We report a planar graphene/SiO(2) nanogap structure for multilevel resistive switching. Nanosized gaps created on a SiO(2) substrate by electrical breakdown of nanographene electrodes were used as channels for resistive switching. Two-terminal devices exhibited excellent memory characteristics with good endurance up to 10(4) cycles, long retention time more than 10(5) s, and fast switching speed down to 500 ns. At least five conduction states with reliability and reproducibility were demonstrated in these memory devices. The mechanism of the resistance switching effect was attributed to a reversible thermal-assisted reduction and oxidation process that occurred at the breakdown region of the SiO(2) substrate. In addition, the uniform and wafer-size nanographene films with controlled layer thickness and electrical resistivity were grown directly on SiO(2) substrates for scalable device fabrications, making it attractive for developing high-density and low-cost nonvolatile memories.
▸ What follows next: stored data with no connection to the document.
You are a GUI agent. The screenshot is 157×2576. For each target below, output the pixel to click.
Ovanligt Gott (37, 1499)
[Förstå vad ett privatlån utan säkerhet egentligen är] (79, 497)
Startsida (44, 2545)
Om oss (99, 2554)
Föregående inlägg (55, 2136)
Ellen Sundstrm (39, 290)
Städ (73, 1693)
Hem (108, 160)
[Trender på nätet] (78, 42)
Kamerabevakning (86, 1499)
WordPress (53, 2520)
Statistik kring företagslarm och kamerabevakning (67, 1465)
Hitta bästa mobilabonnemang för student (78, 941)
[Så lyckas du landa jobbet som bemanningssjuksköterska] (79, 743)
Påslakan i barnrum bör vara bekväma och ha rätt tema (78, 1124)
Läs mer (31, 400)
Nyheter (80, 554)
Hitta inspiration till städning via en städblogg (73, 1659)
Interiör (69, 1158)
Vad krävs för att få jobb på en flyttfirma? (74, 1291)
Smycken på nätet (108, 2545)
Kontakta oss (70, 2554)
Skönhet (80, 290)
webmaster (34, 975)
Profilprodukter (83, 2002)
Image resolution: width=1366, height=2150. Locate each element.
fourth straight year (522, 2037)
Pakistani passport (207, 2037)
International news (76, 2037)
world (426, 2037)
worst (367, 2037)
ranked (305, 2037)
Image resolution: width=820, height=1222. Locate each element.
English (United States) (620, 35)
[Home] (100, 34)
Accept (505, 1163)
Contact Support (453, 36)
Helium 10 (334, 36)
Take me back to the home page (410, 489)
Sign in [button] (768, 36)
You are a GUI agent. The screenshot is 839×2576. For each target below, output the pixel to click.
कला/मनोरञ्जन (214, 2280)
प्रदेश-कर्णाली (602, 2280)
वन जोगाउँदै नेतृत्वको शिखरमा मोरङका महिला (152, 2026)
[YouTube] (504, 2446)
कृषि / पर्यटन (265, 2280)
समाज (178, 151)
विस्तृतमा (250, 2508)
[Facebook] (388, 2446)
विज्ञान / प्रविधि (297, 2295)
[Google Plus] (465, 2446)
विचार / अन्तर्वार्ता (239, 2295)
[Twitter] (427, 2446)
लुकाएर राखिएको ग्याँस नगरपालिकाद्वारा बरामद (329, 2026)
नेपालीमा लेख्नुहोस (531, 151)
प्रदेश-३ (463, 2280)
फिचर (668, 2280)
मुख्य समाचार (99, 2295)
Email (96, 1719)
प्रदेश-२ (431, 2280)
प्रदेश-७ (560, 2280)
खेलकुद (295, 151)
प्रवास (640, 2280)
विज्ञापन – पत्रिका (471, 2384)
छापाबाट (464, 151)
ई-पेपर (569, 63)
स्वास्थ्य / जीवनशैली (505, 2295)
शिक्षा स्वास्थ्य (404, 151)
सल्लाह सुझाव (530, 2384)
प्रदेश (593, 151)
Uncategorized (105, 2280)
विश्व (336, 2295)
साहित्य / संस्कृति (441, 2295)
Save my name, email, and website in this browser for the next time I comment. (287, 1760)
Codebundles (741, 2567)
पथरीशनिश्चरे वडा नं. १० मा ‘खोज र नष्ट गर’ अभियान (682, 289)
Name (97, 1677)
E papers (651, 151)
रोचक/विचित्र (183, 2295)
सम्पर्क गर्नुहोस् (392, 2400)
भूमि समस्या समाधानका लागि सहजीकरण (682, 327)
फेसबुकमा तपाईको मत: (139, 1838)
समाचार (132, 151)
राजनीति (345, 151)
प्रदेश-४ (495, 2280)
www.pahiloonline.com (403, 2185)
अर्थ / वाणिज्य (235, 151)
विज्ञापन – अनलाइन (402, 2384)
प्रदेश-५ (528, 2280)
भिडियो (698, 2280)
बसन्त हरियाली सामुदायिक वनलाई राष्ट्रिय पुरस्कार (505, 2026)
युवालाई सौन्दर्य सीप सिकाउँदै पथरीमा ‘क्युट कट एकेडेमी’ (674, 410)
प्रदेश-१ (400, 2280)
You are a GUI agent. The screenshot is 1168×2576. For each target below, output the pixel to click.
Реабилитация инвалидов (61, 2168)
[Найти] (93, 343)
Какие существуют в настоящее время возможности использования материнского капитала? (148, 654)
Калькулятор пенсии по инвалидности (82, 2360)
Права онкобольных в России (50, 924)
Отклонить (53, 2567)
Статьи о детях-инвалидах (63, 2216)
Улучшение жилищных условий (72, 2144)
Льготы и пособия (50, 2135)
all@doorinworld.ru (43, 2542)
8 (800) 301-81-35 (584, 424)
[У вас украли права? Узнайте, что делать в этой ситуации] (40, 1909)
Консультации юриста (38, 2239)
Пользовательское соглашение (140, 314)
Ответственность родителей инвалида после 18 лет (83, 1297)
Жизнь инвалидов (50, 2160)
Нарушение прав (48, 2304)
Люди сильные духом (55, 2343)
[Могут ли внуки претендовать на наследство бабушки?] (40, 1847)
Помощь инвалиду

Observation of an intrinsic bandgap and Landau level renormalization in graphene/boron-nitride heterostructures

Van der Waals heterostructures formed by assembling different two-dimensional atomic crystals into stacks can lead to many new phenomena and device functionalities. In particular, graphene/boron-nitride heterostructures have emerged as a very promising system for band engineering of graphene. However, the intrinsic value and origin of the bandgap in such heterostructures remain unresolved. Here we report the observation of an intrinsic bandgap in epitaxial graphene/boron-nitride heterostructures with zero crystallographic alignment angle. Magneto-optical spectroscopy provides a direct probe of the Landau level transitions in this system and reveals a bandgap of ~38 meV (440 K). Moreover, the Landau level transitions are characterized by effective Fermi velocities with a critical dependence on specific transitions and magnetic field. These findings highlight the important role of many-body interactions in determining the fundamental properties of graphene heterostructures.

Growth, Characterization, and Properties of Nanographene

A systematic study on nanographene grown directly on silicon dioxide substrates is reported. The growth is carried out in a remote plasma-enhanced chemical vapor deposition system at a low temperature of around 550 °C with methane gas as the carbon source. Atomic force microscopy is used to characterize the nanographene morphology, and Raman spectroscopy, X-ray photoelectron spectroscopy, and scanning tunneling microscopy are exploited to identify the in-plane sp(2) bonding structures of nanographene samples. Electrical transport properties are measured at various temperatures down to 4 K. Tunneling effects, minimal conductance at the charge-neutral point, sheet resistances, and Dirac point position at different channel lengths are investigated. In addition, nanographene film possesses high transmittance properties, as indicated by transmittance spectra. Nanographene devices are fabricated from rippled structures, and show great promise for strain-gauge sensor applications.